What this series will explore is the various types of standards that exist, what skills are required to meet them, and how to choose what is appropriate for you, if anything.
Firearms instructors are periodically asked the question “Why should I take training?” The answer often comes in the form of a list of skills that are taught or the reasoning behind using a certain technique. However, these do not address the underlying fundamental reasons for taking firearms training at all.
- You don’t know what you don’t know.
- Much of what you know is wrong.
- It’s good to have some of the answers to the test before taking it.
These issues relate to both technical competency with using a firearm (gun safety and marksmanship) and the ability to use the firearm correctly in a personal protection situation (legal and tactical).
You don’t know what you don’t know.
Shooters who only take their gun to an indoor range once a year “to sight it in” generally have a highly ‘cocooned’ knowledge of firearms. They know how to operate a firearm in a very restricted set of conditions. As soon as they leave that set of conditions, the stage is set for bad things to happen. Although ‘bad things’ can include unintentional and negligent gunshot wounds, it doesn’t have to be anything that newsworthy. A fellow NRA Instructor was once asked by a long time shooter why the shooter should take the NRA Basic Pistol course. The Instructor responded “Do you wear safety glasses when you’re cleaning your firearms? You do know, of course, that most cleaning fluids can irritate or even damage your eyes, don’t you?” The longtime shooter decided to take the class, after all.

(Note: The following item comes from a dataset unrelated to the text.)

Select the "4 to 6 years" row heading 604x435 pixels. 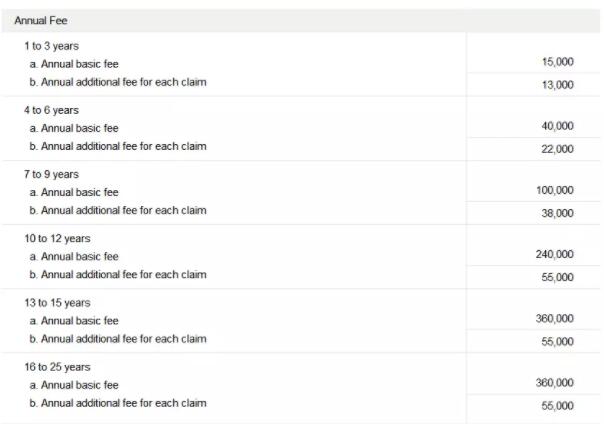(x=51, y=110)
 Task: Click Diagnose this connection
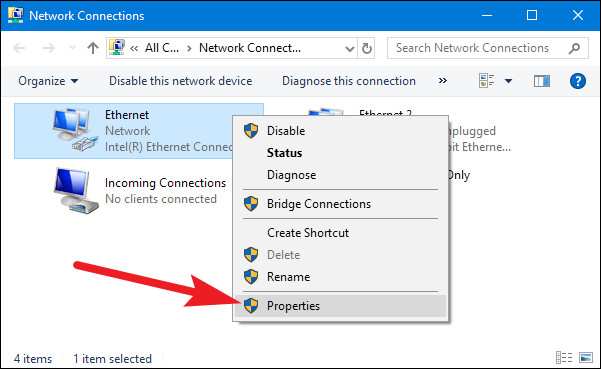pyautogui.click(x=349, y=81)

Much of what you know is wrong.
Training can mitigate the Dunning–Kruger effect, which is rampant among the shooting community.
The Dunning–Kruger effect is a cognitive bias in which unskilled individuals suffer from illusory superiority, mistakenly rating their ability much higher than average. This bias is attributed to a metacognitive inability of the unskilled to recognize their mistakes.
Almost every firearms instructor has had numerous students who think they are “good” with a firearm but are not. Among these misinformed shooters are most police officers and, even many SWAT units. Typical longtime gunowners are too. When subjected to a standardized skills evaluation, most of these “good” shooters receive a rude awakening.
We’re the best shooters in our department, by far. That’s why we’re the firearms instructors. Then we come here and find out that we suck.
— A police officer attending the elite Rogers Shooting School
Many of these skills evaluations are not even particularly difficult. In one class I taught, the test was to shoot, starting from a ready position, five shots into a 12 inch circle at seven yards in 15 seconds four times in a row. Only one student out of ten was able to do it. And none of those shooters were beginners; most of them were longtime shooters. This test is the baseline level of the NRA Defensive Pistol I Marksmanship Qualification Program.
More advanced, yet still not terribly difficult, competency standards are beyond the ability of 99 percent of self trained shooters, in my experience., For example, the ability to shoot five shots into a five inch circle in five seconds at five yards five times in a row, a drill I call 5^5.
When a friendly competition was held on a local gun forum for the 5^5 drill, no one was able to do it. Several dozen people thought this test would be easy but even after multiple, in some cases, attempts they found out otherwise.
Every round that doesn’t hit is heading straight for a busload of nuns and orphans being followed by a limousine full of personal injury lawyers on a conference call with the District Attorney. At least, that’s the assumption I make and teach. It’s the reason I make my students account for every round they fire in my classes. And I point out the misses as seen in the cover photo of my blog.
It’s good to have some of the answers to the test before taking it.
Any decent class on the legalities of using deadly force will counsel students about things to do and not to do. An example of things not to do would include chasing a fleeing intruder down an alley and shooting at him while he is running away. In that particular incident, the shooter was lucky to only receive 60 days in jail.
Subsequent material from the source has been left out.